Oracle Sheds Over $300 Billion in Value Despite Its Big AI Gamble
Oracle’s long-term plan is built on reaching $166 billion in cloud revenue by 2030, supported by a massive $35 billion investment.
Quick overview
- Oracle aims to achieve $166 billion in cloud computing revenue by 2030, supported by a $35 billion investment this year.
- The company signed a $300 billion agreement with OpenAI, but concerns over dependency on a single client have led to a $315 billion drop in market capitalization.
- Analysts warn that Oracle's financial position is strained, with net debt significantly increasing and negative free cash flow projected for five years.
- Investor skepticism is rising, as indicated by the highest cost of insuring Oracle against default in three years, affecting the broader market for AI infrastructure.
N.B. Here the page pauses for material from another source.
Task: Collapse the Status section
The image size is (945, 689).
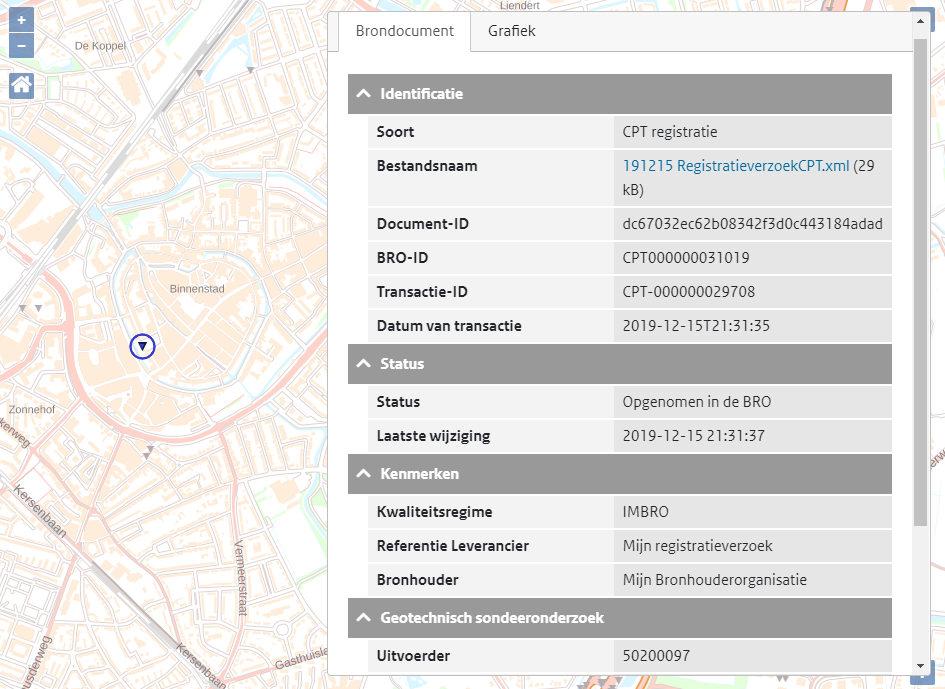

Oracle’s strategy aims to reach $166 billion in cloud computing revenue by 2030.

In September, Oracle signed a massive $300 billion agreement with OpenAI, the creator of ChatGPT, positioning itself to become the AI lab’s primary infrastructure provider.
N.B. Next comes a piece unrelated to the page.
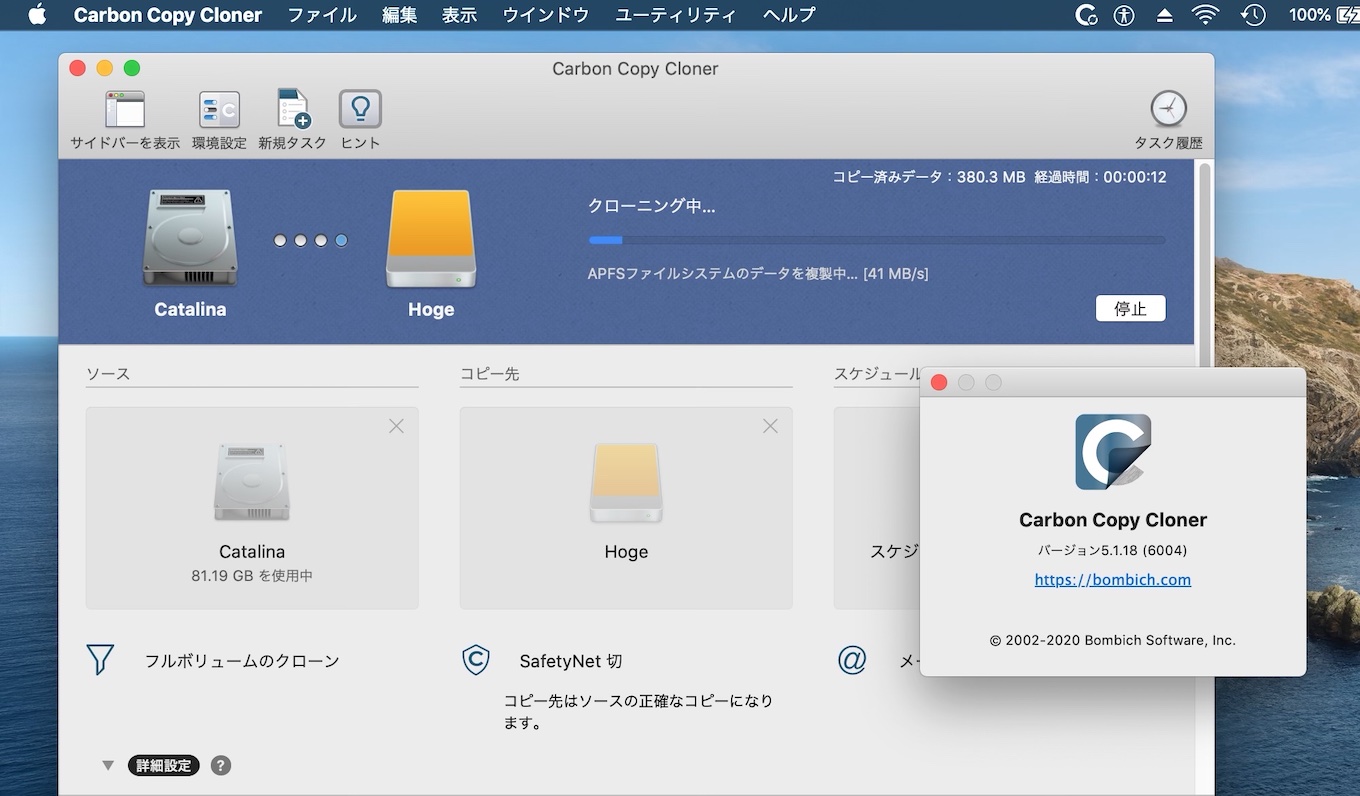The width and height of the screenshot is (1360, 796).
Task: Open 環境設定 preferences from toolbar
Action: click(219, 110)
Yet just two months later, Oracle’s market capitalization has plunged by roughly $315 billion.
The sharp selloff stems from concerns that the company is becoming overly dependent on a single client. Analysts estimate that around 58% of Oracle’s future order backlog could come from OpenAI alone — a concentration of risk that investors find alarming.
Oracle’s AI gamble lacks broad support
Oracle’s long-term plan is built on reaching $166 billion in cloud revenue by 2030, supported by a massive $35 billion investment budget this year.
However, analysts warn that a large share of those projected revenues would rely heavily on OpenAI starting in 2027.
At the same time, Oracle’s financial position is becoming more strained:
- Net debt is now 2.5× EBITDA, more than double its 2021 level
- That leverage ratio is expected to nearly double again by 2030
- Free cash flow is projected to remain negative for five consecutive years
Oracle is also financing, largely through debt, the construction of a massive server farm in Abilene, Texas, designed to house more than 400,000 GPUs and 1.4 gigawatts of power — an unprecedented bet that OpenAI will generate enough revenue to justify such scale.
Growing pessimism
Investor skepticism is now widespread. The cost of insuring Oracle against default has climbed to its highest level in three years.
The fallout is broader than Oracle: companies like Broadcom and Amazon also saw their shares slide after announcing agreements with OpenAI, suggesting that markets may be cooling on hypersized AI-infrastructure bets.
In contrast, Nvidia — despite striking similar deals — has remained relatively stable.